## Provided passage
1.    Members which institute licensing procedures or changes in these 
procedures shall notify the Committee of such within sixty days of 
publication.

2.    Notifications of the institution of import licensing procedures shall 
include the following information:

      (a)  list of products subject to licensing procedures;

      (b)  contact point for information on eligibility;

      (c)  administrative body(ies) for submission of applications;

      (d)  date and name of publication where licensing procedures are 
           published;

      (e)  indication of whether the licensing procedure is automatic or 
           non-automatic according to definitions contained in Articles 2 
           and 3;

      (f)  in the case of automatic import licensing procedures, their 
           administrative purpose;

      (g)  in the case of non-automatic import licensing procedures, 
           indication of the measure being implemented through the licensing 
           procedure; and

      (h)  expected duration of the licensing procedure if this can be 
           estimated with some probability, and if not, reason why this 
           information cannot be provided.

3.    Notifications of changes in import licensing procedures shall indicate 
the elements mentioned above, if changes in such occur.

4.    Members shall notify the Committee of the publication(s) in which the 
information required in paragraph 4 of Article 1 will be published.

5.    Any interested Member which considers that another Member has not 
notified the institution of a licensing procedure or changes therein in 
accordance with the provisions of paragraphs 1 to 3 of this Article may 
bring the matter to the attention of such other Member.  If notification is 
not made promptly thereafter, such Member may itself notify the licensing 
procedure or changes therein, including all relevant and available 
information.


                                Article 6

                   Consultation and Dispute Settlement

      Consultations and the settlement of disputes with respect to any 
matter affecting the operation of this Agreement shall be subject to the 
provisions of Articles XXII and XXIII of the GATT 1994, as elaborated and 
applied by the Understanding on Rules and Procedures Governing the 
Settlement of Disputes.


                                Article 7

                                 Review

1.    The Committee shall review as necessary, but at least once every two 
years, the implementation and operation of this Agreement, taking into 
account the objectives thereof, and the rights and obligations contained 
therein.

2.    As a basis for the Committee review, the MTO Secretariat shall prepare 
a factual report based on information provided under Article 5, responses to 
the annual questionnaire on import licensing procedures[7] and other 
relevant reliable information which is available to it.  This report shall 
provide a synopsis of the aforementioned information, in particular 
indicating any changes or developments during the period under review, and 
including any other information as agreed by the Committee.  
      
3.    Members undertake to complete the annual questionnaire on import 
licensing procedures promptly and in full.

## Source material
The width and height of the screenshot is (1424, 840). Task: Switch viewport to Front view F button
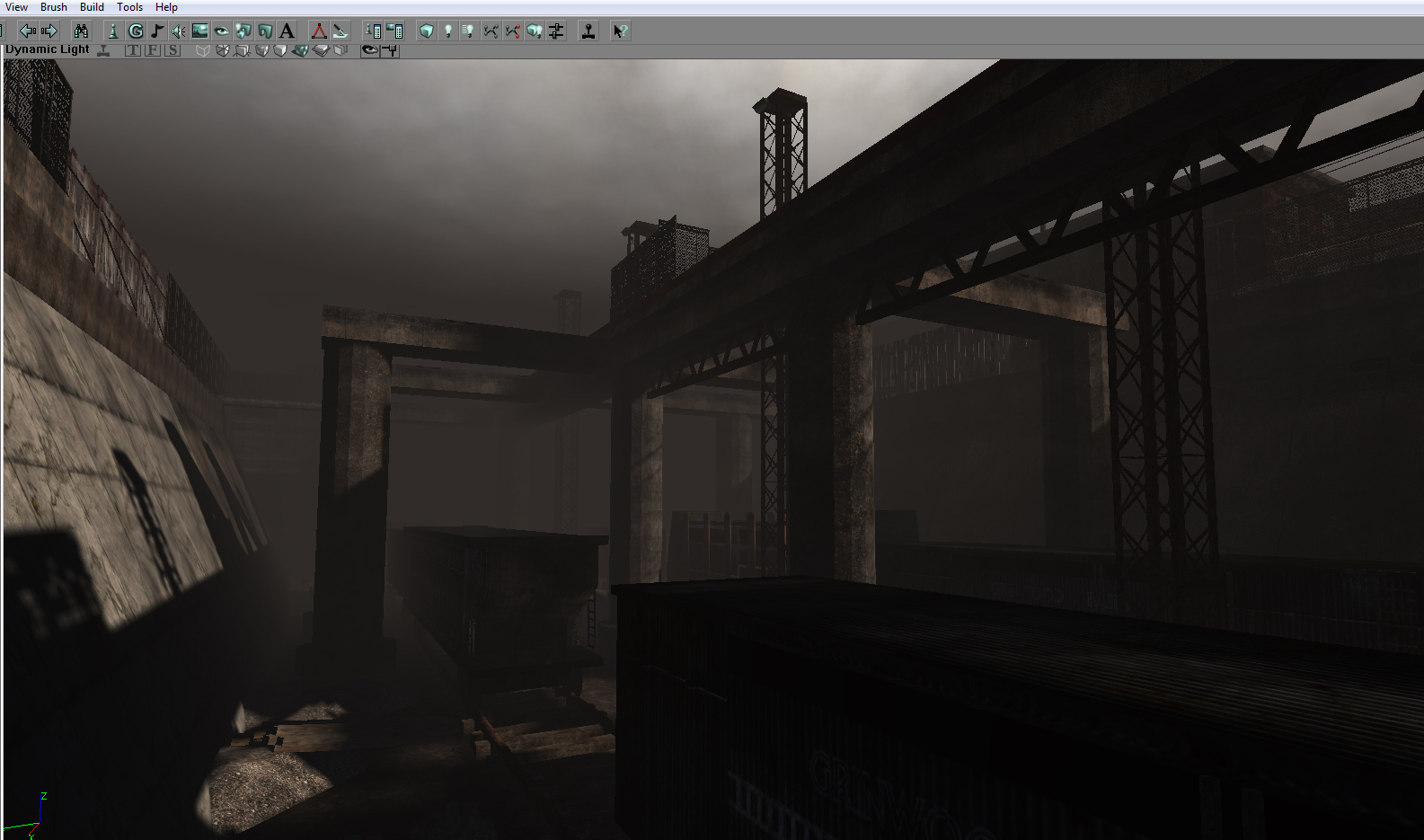[x=153, y=50]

## Given request
In the import licensing text, how often at minimum must the Committee review the implementation and operation of the Agreement? The data are separate from the import licensing text.

## Solved problem
At least once every two years.